[Target pointing data]

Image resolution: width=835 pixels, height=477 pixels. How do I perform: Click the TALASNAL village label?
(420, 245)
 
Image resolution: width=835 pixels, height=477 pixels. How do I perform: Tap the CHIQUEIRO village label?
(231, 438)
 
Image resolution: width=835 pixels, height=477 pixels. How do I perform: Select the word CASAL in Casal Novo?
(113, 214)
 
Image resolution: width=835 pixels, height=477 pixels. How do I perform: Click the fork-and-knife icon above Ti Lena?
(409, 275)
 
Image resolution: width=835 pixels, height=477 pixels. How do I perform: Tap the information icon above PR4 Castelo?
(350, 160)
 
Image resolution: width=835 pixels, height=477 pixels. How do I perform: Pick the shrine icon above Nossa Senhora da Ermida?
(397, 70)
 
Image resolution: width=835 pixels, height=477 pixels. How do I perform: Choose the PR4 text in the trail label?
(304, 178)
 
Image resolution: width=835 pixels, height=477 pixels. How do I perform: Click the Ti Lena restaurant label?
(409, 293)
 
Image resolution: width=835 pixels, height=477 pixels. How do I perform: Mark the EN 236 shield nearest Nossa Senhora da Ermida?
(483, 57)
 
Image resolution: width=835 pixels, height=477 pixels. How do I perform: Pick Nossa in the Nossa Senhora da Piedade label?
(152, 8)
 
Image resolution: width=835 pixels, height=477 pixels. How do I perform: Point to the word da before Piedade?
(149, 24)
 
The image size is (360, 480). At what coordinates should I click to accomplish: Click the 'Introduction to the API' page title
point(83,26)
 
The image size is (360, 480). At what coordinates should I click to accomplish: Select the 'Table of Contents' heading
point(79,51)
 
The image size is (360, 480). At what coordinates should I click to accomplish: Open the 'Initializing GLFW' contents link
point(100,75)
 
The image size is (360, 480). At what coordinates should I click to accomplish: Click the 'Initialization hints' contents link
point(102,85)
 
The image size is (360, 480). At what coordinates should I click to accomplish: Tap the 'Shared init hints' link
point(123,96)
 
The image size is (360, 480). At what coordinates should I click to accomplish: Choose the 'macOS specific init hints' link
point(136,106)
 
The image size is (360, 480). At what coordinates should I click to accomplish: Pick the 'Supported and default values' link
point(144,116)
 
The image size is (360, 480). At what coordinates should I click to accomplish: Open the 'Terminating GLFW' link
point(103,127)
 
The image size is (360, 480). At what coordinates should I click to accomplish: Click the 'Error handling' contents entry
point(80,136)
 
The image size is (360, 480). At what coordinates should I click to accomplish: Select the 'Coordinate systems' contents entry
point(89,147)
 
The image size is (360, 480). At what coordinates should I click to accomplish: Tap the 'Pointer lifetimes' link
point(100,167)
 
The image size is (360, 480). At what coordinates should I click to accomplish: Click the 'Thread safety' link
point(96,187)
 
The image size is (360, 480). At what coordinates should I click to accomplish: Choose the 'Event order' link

WHAT TO PRODUCE>
Write out the rows again, starting at the line that contains "da Piedade label?" and ending at the last row, with "link" swapped for "hyperlink" and nothing else changed.

EXERCISE ANSWER>
Image resolution: width=835 pixels, height=477 pixels. How do I perform: Pick Nossa in the Nossa Senhora da Piedade label?
(152, 8)
 
Image resolution: width=835 pixels, height=477 pixels. How do I perform: Point to the word da before Piedade?
(149, 24)
 
The image size is (360, 480). At what coordinates should I click to accomplish: Click the 'Introduction to the API' page title
point(83,26)
 
The image size is (360, 480). At what coordinates should I click to accomplish: Select the 'Table of Contents' heading
point(79,51)
 
The image size is (360, 480). At what coordinates should I click to accomplish: Open the 'Initializing GLFW' contents hyperlink
point(100,75)
 
The image size is (360, 480). At what coordinates should I click to accomplish: Click the 'Initialization hints' contents hyperlink
point(102,85)
 
The image size is (360, 480). At what coordinates should I click to accomplish: Tap the 'Shared init hints' hyperlink
point(123,96)
 
The image size is (360, 480). At what coordinates should I click to accomplish: Choose the 'macOS specific init hints' hyperlink
point(136,106)
 
The image size is (360, 480). At what coordinates should I click to accomplish: Pick the 'Supported and default values' hyperlink
point(144,116)
 
The image size is (360, 480). At what coordinates should I click to accomplish: Open the 'Terminating GLFW' hyperlink
point(103,127)
 
The image size is (360, 480). At what coordinates should I click to accomplish: Click the 'Error handling' contents entry
point(80,136)
 
The image size is (360, 480). At what coordinates should I click to accomplish: Select the 'Coordinate systems' contents entry
point(89,147)
 
The image size is (360, 480). At what coordinates should I click to accomplish: Tap the 'Pointer lifetimes' hyperlink
point(100,167)
 
The image size is (360, 480). At what coordinates should I click to accomplish: Click the 'Thread safety' hyperlink
point(96,187)
 
The image size is (360, 480). At what coordinates should I click to accomplish: Choose the 'Event order' hyperlink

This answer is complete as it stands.